Kutipan Dokumen:
Fadly tidak sendirian. Sebagian besar masyarakat yang ingin mengajukan KPR memang menjadikan suku bunga sebagai pertimbangan utama. Sebab, perbedaan suku bunga 1-2 persen saja sungguh amat terasa bagi masyarakat berpenghasilan Rp 5 juta ke bawah. Dengan perhitungan kasar untuk rumah seharga Rp 250 juta, misalnya, setiap penurunan bunga satu persen akan ada pengurangan pembayaran bunga berkisar Rp 2 juta-Rp 3 juta per tahun atau sekitar Rp 200.000 per bulan.

Tanggal 20 Januari lalu merupakan awal dimulainya penurunan suku bunga KPR khususnya dan suku bunga kredit pada umumnya. Bank-bank berstatus badan usaha milik negara yang memelopori penurunan dengan memangkas 50-100 basis poin tingkat bunga kreditnya dari posisi semula. Bank-bank lain diperkirakan juga akan memotong suku bunga kreditnya pada awal Februari 2009.

Penurunan suku bunga kredit tersebut merupakan respons dari tren turunnya suku bunga acuan atau BI Rate yang telah berlangsung sejak dua bulan sebelumnya, tepatnya pada awal November 2008. Sebelum suku bunga kredit diturunkan, bank-bank telah terlebih dahulu menurunkan suku bunga dana, seperti deposito dan tabungan.

Tugas Latihan:
Periksa apakah setiap pernyataan di bawah ini sesuai dengan kutipan tentang suku bunga KPR di atas. Jawab ya atau tidak untuk masing-masing, lalu sertakan kutipan persis dari teks yang menjadi penentunya.
1. Bank-bank BUMN memelopori penurunan suku bunga kredit dengan memangkas 50-100 basis poin.
2. Tren turunnya BI Rate sudah berlangsung sejak awal Desember 2008.
3. Bank menurunkan suku bunga dana setelah suku bunga kredit diturunkan.

Data Tersedia:
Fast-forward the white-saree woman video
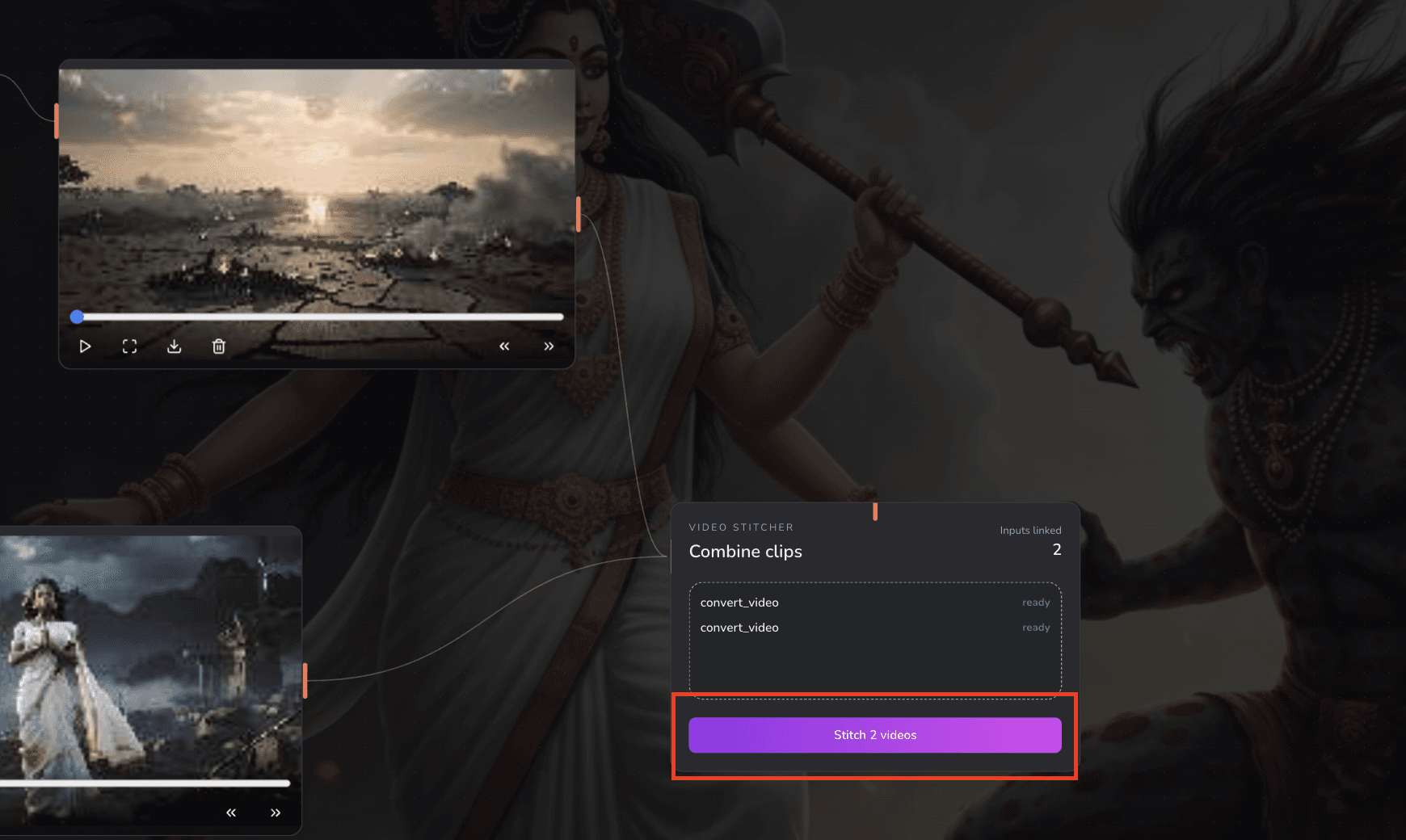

Jawaban Tugas:
1. Ya: "Bank-bank berstatus badan usaha milik negara yang memelopori penurunan dengan memangkas 50-100 basis poin tingkat bunga kreditnya dari posisi semula."
2. Tidak: "tepatnya pada awal November 2008."
3. Tidak: "Sebelum suku bunga kredit diturunkan, bank-bank telah terlebih dahulu menurunkan suku bunga dana, seperti deposito dan tabungan."